Artık büyüdüğümden olsa gerek bu soruyu kendime sormuyorum. Bunu olumlu bir anlamda da söylemiyorum. Çocukluğumun verdiği o iyi niyet halini muhafaza edemedim gibime geliyor.
Büyümek ile çocuk olmak arasındaki fark bu olsa gerek, niyet. Bugün niyetimizi eve, arabaya, işe ve alışveriş merkezlerinde gezmeye ayarlıyoruz.
Erich Fromm, bu durumu “Sahip Olmak ya da Olmak” adlı kitabında şöyle nitelendirir:
“Artık modern insan cenneti, her şeyin bulunduğu, kredi kartlarını kullanabileceği ve hatta sadece her istediğini değil, komşusundan biraz daha fazlasını alabileceği devasa bir süpermarket olarak hayal etmektedir. Dışarıdan etkilerle oluşturulan ve devamlı uyarılan yapay istekler, reklamların da etkisiyle bireyleri sahip olduklarıyla ‘yetinemeyecekleri’ konusunda sürekli bir propagandada bulunmaktadır. Neticede bu durum toplumsal bir sendrom hâlini almaktadır.”
Oysa çocukluğumda bu soruya birçoğumuz gibi şöyle cevap verirdim: Nizamettin, sen de bu topraklarda dünyaya gelmiş her yüce gönüllü bir Anadolulu gibi önce bir cami yaptırıp, garip gurebaya yardım elini uzatmalısın.

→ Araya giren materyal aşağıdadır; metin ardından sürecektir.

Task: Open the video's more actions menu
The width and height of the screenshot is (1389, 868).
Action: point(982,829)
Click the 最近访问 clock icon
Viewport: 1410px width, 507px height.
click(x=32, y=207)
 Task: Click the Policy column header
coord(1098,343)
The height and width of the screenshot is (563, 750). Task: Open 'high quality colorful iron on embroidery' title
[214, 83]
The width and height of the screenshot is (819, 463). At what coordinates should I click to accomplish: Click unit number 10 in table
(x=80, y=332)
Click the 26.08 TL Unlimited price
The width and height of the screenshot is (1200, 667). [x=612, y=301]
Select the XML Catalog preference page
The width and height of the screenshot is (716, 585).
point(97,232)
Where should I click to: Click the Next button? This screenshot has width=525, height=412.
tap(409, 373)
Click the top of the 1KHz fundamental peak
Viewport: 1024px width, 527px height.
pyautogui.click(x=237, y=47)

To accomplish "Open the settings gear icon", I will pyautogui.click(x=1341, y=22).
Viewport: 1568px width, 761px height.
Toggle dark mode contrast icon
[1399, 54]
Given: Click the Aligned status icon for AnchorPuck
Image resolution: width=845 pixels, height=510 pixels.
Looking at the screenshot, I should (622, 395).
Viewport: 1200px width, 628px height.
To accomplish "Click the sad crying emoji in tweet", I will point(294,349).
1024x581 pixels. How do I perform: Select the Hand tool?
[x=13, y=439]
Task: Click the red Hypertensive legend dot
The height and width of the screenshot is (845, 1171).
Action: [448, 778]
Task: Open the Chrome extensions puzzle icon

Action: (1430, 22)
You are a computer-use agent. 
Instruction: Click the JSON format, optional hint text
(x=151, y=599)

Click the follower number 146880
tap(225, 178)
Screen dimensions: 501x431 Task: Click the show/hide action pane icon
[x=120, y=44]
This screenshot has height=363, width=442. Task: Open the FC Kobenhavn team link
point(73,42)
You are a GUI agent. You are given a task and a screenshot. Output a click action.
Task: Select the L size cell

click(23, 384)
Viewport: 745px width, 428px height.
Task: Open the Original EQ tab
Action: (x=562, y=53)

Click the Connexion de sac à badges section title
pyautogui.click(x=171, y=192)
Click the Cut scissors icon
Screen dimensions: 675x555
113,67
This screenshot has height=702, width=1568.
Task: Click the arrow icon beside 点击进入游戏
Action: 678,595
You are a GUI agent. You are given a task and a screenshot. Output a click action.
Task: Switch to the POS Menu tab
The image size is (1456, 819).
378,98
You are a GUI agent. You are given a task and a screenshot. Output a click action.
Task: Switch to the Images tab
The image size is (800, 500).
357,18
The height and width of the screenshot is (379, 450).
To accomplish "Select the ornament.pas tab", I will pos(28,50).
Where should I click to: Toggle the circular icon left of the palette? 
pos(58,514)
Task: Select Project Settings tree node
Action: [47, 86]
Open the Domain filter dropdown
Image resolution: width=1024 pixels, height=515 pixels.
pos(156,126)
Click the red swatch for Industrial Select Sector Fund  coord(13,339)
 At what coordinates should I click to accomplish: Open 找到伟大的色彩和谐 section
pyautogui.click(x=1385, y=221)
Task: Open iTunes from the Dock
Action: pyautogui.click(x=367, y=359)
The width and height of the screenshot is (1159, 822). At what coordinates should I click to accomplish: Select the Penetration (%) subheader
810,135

Bu bildiğimiz iyi adam portresi işte.
Bu hengamenin içinde insan, muhteşem bir zavallı. Öleceğini bilen bir canlı türü olarak da biraz trajik. Mağlubiyet ve zayıflığını kalbine, zafer ve gücünü beynine bağlamış olması bunun bir göstergesi.
İnsan kazandığında neyi kaybettiğini hesap etmiyor.
Modern bir cinnet halinde, ekmeğin suyun ve toprağın değersizleştiği, tabiatın insana küstüğü, çeşitli kablolarla etrafının sarıldığı, bankaların ve kredi kartlarının icad edildiği, savaşçıların meydanlardan kaçtığı, firavunların plazalarda yaşadığı, masum çocukların yapayalnız bırakıldığı bir devirde kazanmak, kazanmak mıdır?
Dostlar, post-modern dünya dönüyor. Zenginlik ateştir ve vaktinde yapılan infak hayat kurtarır.
Sizler niyetinizi iyiliğe çevirin ve Zülfikar’ın adaletiyle kalın.